Naar inhoud springen

Pagina:Troonredes Koningin Beatrix (1980-2012).pdf/32

Uit Wikisource
Deze pagina is proefgelezen

Met het oog op dit gezamenlijke doel mag opnieuw een beheerste arbeidsvoorwaardenontwikkeling worden verwacht. Deze is noodzakelijk en ook mogelijk omdat, door de daling van de prijzen, bij voortgaande loonmatiging toch al koopkrachtverbetering optreedt.

Om dezelfde reden wordt in het komende jaar voor het overgrote deel van de inkomens in de collectieve sector, ondanks de voorgestelde bevriezing, koopkrachtverbetering verwacht. De bij lage prijzen toch aantrekkende binnenlandse bestedingen hebben ook op het midden- en kleinbedrijf een gunstig effect. Het spiegelbeeld van de gunstiger ontwikkeling voor burgers zoals zich die nu aftekent zien we bij de overheid. Daar vindt in 1987 een daling van de aardgasbaten plaats van meer dan 12 miljard gulden. Dat is 8% van de inkomsten van het Rijk. Zulk een terugloop in één jaar heeft zich nog niet eerder voorgedaan. Het opvangen van deze klap – het gaat hier bovendien in belangrijke mate om een blijvende vermindering – heeft de regering voor buitengewoon moeilijke afwegingen geplaatst.

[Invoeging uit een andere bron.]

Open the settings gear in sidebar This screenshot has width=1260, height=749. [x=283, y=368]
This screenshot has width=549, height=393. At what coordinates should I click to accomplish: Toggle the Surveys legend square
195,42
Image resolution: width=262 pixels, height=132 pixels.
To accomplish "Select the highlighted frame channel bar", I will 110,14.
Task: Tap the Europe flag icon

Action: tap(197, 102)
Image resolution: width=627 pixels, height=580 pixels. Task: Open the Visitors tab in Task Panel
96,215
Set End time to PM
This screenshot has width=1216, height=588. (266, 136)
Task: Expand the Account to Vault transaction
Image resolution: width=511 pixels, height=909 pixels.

Zeker, een beperkt deel van het probleem lost zichzelf op, omdat de wat hogere economische groei vanzelf leidt tot meer belastinginkomsten. Maar toch zou het tekort van het Rijk, als er geen maatregelen worden getroffen, volgend jaar toenemen tot meer dan 11% van het nationaal inkomen. Dat zou onverantwoord zijn. Daarom wordt slechts een stijging van het tekort tot hoogstens 8% aanvaard en dat alleen voor één jaar. Om dit te bereiken is het nodig de uitgaven te beperken. Daarnaast wordt een verhoging van indirecte belastingen voorgesteld: meer accijns in de sector energie, met doorwerking in de aardgasprijzen en een verhoging van de BTW. Deze onvermijdelijke lastenverzwaringen maken overigens het voordeel dat de burger toevalt, als gevolg van de prijsdaling van vooral energie en grondstoffen, alleen maar iets kleiner. De prijzen dalen slechts minder.

Vanwege de gunstige ontwikkeling van de koopkracht behoeft het volgende jaar slechts in beperkte mate een uitkering ineens krachtens de echte minima-regeling te worden verleend.

Beperking van overheidsuitgaven is nog steeds nodig. Beseft moet worden dat de aardgasbaten nu ineens teruglopen tot een niveau van meer dan 10 jaar geleden, maar dat het tegendeel het geval is voor tal van uitgaven van de overheid. Het Rijk moet nu zeer veel rente betalen over schulden die in het verleden zijn aangegaan; liefst circa 50 miljoen gulden per dag! Daar komt bij dat de uitgaven in verband met de werkloosheid nog steeds erg hoog zijn. Tenslotte zijn er uitgaven die nu zelfs nog toenemen. Zo blijft, ondanks de verbeterde economische situatie, het aantal personen dat een beroep op de bijstand doet groeien.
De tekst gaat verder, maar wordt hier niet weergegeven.